Okomeng does not understand why the technology being used by farmers in South Africa, the US, China and some South American nations cannot be made available to Ghanaian farmers to solve problems like pest infestation. He wants African governments to change their stance on GM technology for the benefit of ordinary farmers.
“The plight of farmers keeps worsening by the day through annual crop loss, poor yield and long-term impact of pesticides on the health of farmers when health itself is wealth. My appeal to government would be to fast track all processes that would lead to the rapid commercialization of GM crops for farmers to have a legal choice of planting without any harassment,” Okomeng said.
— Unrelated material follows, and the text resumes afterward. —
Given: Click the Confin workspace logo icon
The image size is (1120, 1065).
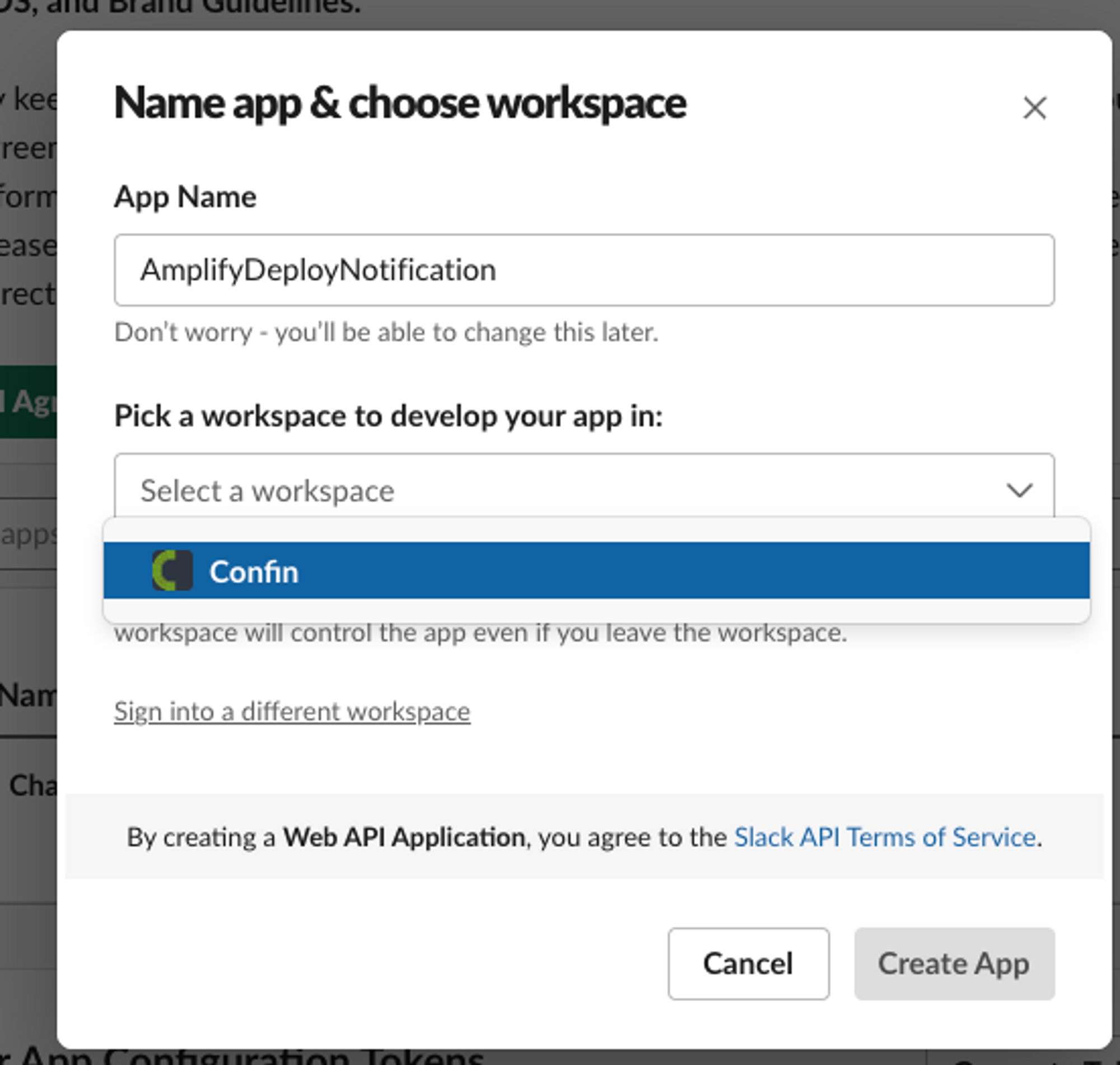Looking at the screenshot, I should tap(172, 571).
“Once GM crops have proven themselves economically wise for colleague farmers elsewhere, I believe that when they are commercialized in Ghana, my finances will do better than now, it will reduce the long term impact to my health of over-spraying [pesticides] and also elevate my dignity among my peers within my community,” he added.
The report said that GM insect-resistant brinjal (eggplant) — a widely consumed vegetable in Bangladesh — is dramatically increasing farmers’ incomes. Bt brinjal is the first GM food crop developed by public sector scientists in South Asia. It was made available to Bangladeshi farmers for commercial cultivation in October 2013. Since then, more than 30,000 small holder farmers have cultivated the crop.
Farmers are earning 15 to 20 percent higher yields, getting better quality pesticide-free produce —resulting in a 10 percent higher price at the market — and have reported lower costs of pest control equal to about US$88 per hectare. The cost of the technology since its introduction has to date been zero, with the technology made freely available by the extension service. As a result, the net impact on farm income has been positive, with an average increase in farm income between 2014 and 2018 of US$658 per hectare for the benefit of farmers.
“A recent study states Bt brinjal dramatically reduces pesticide sprays and increases income up to six-fold,” Arif Hossain, executive director of Farming Future Bangladesh, told the Alliance for Science. “To me, this is a fact, not misinformed fiction. I have seen farmers spray pesticides 80 to 100 times for conventional brinjal varieties and the same farmers can grow Bt brinjal sparing that number of pest applications in their field. Consumers also prefer buying Bt brinjal because it’s healthier and safer for environment too.”
Hossain noted that farmers were initially neutral in their attitude toward the new crop.
“But when farmers saw the crop’s yield and low input cost, they did not hesitate to get seeds from other farmers or from government extension system,” he added.